More hits on 401k growth
As demonstrated in the CNBC example, fees can reduce or stunt your accounts growth. However, there are other factors that can work against your 401(k) as well.

Loss of employer match: During the Great Recession many employers started trimming benefits with items that didn’t have an immediate hurtful impact on wages. One of the first benefits on the table was 401(k) matching. Without an employer’s matching contribution the luster of a 401(k) account starts to fade, as there are other retirement investments you can contribute to that allow you to take a tax deduction, such as a traditional IRA account.

Hardship withdrawals and loans: Another effect of the recession was a sharp increase in 401(k) hardship withdrawals and loans. Money withdrawn from a 401(k) account, even for hardships, is subject to tax and a 10% penalty. If your income is decreasing and your employer’s matching benefit is gone, you may need to reevaluate the amount you are investing for retirement if financial hardship is on the horizon.
(Fidelity: 401(k) hardship withdrawals and loans are up, David Pitt, USA Today Online)

Loss of account value: Many retirement accounts, hit by a failing economy in 2008 and 2009 had their values reduced 30-50%. That lost value could take many years to recoup. Even when the value of your account drops, fees are still deducted from the account each year, producing a double negative hit.

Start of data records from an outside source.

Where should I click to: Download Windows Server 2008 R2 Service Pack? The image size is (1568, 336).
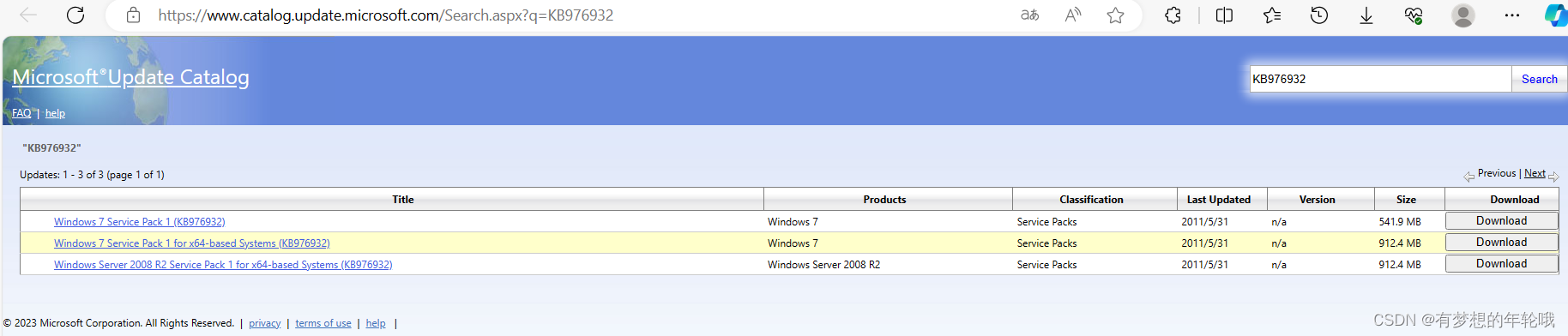click(1501, 264)
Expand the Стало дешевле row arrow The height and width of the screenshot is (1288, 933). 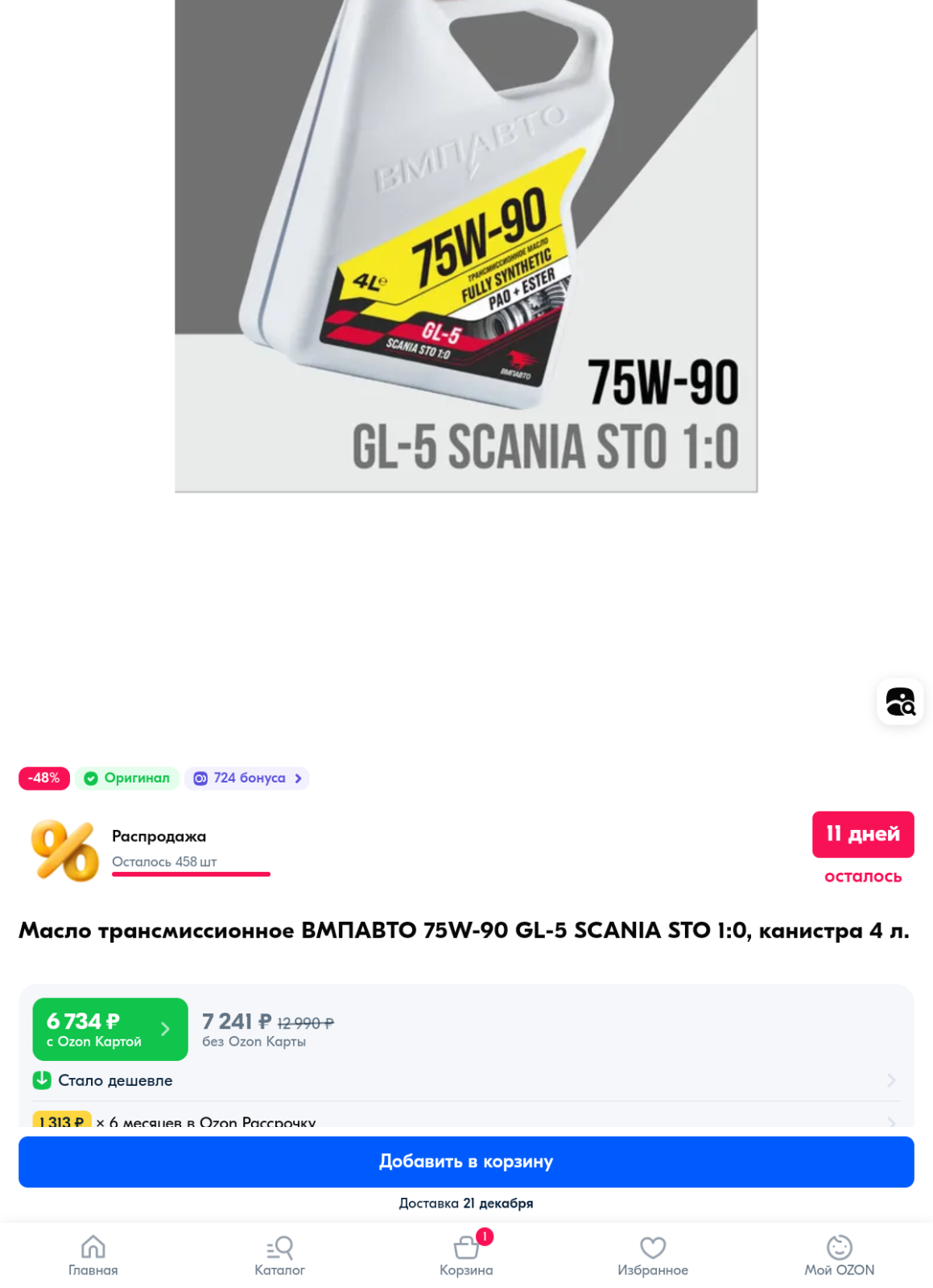[x=891, y=1080]
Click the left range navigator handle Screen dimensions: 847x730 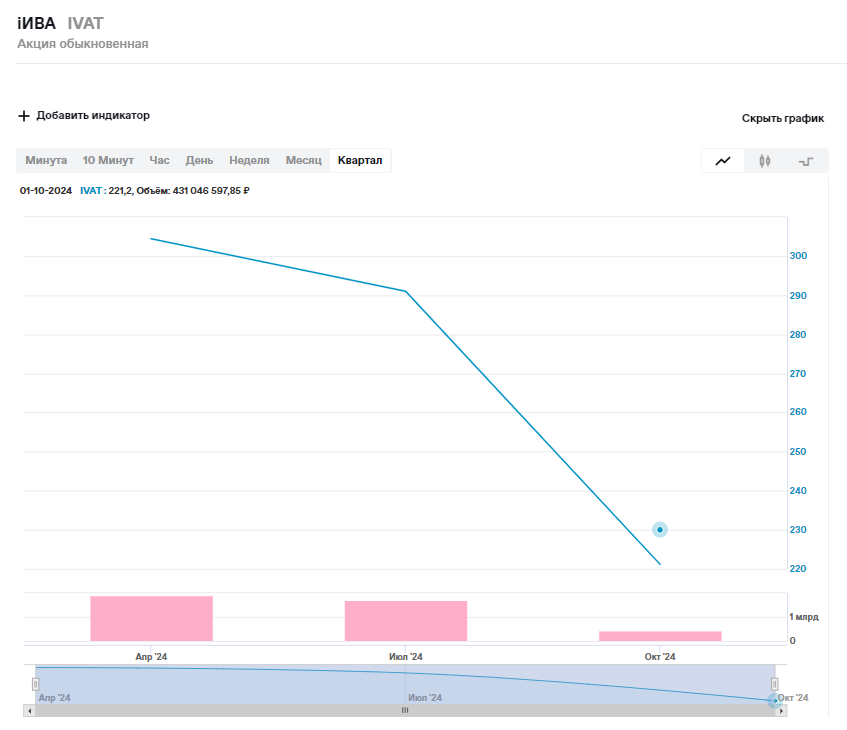(x=35, y=684)
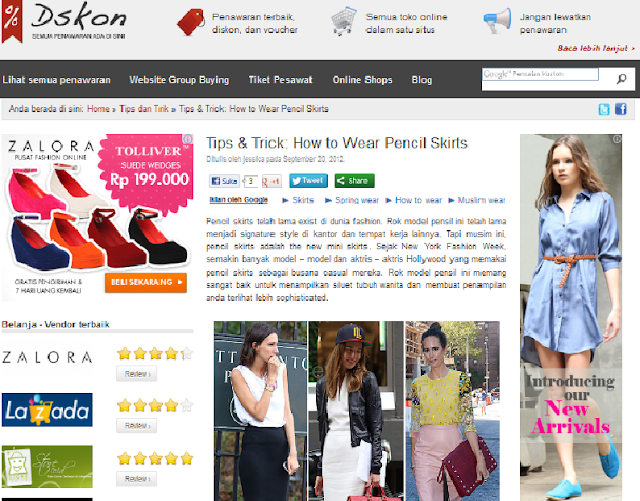Open Lihat semua penawaran menu item
This screenshot has height=501, width=640.
pyautogui.click(x=56, y=80)
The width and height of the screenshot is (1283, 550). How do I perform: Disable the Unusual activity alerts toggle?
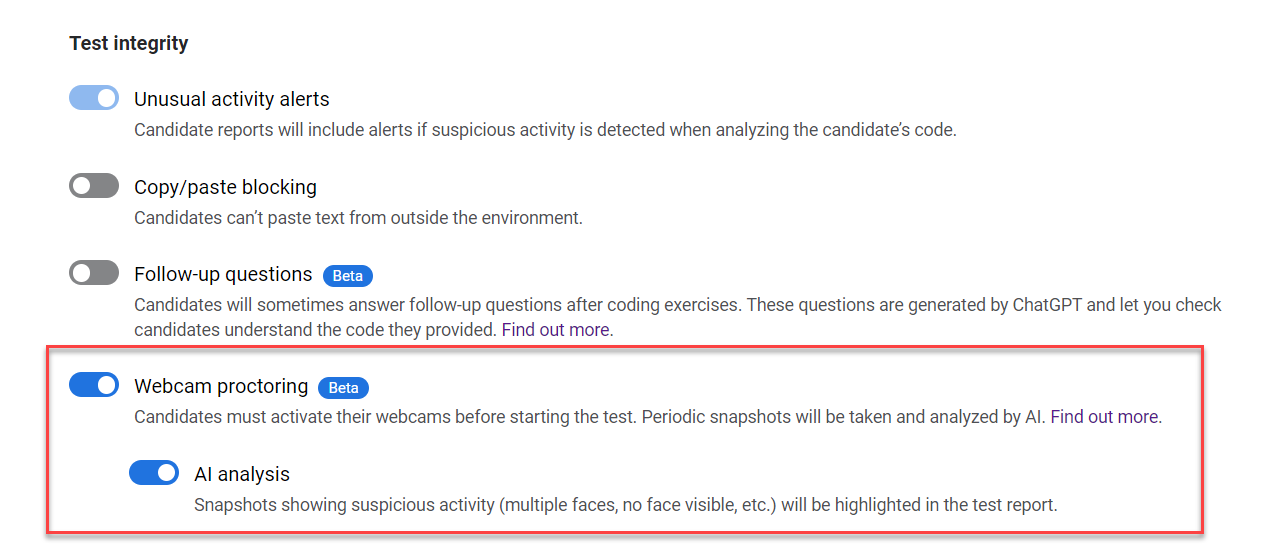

Substandard investment management: Not all funds are created equal. How does your investment match up to others? Peggy M., commenting on a Smart Spending article regarding disclosure of 401(k) fees, said she put 3% of her paycheck into a 401(k) fund for 12 years and had accumulated almost no gains. Brightscope.com provides an online tool that allows you to compare your company’s 401(k) plan to the plans of other companies. How does your match up?
(www.Brightscope.com)
(“401k fees exposed – finally”, Stacy Johnson, MSN Smart Spending)


Considerations
If you are investing in a 401(k) retirement plan find out what fees are deducted from your account each year. If your employer is still matching your contributions a 401(k) investment is tough to beat. However, if you are an employee who has lost that benefit, you should reevaluate your 401(k) investment with the questions listed below, for example. 

Has your fund gained or lost value over the last 5 years? How does your fund’s performance and fees compare to other options you may have? Are you financially in a position to invest in a retirement account right now, or should that money go to other pressing needs, such as medical bills, high interest debt, or housing?

Even with the new disclosure laws set to begin soon, take the time to educate yourself on the true costs of your 401(k) and other options you may have. Having all the information available to you allows you to make the best decisions for your future.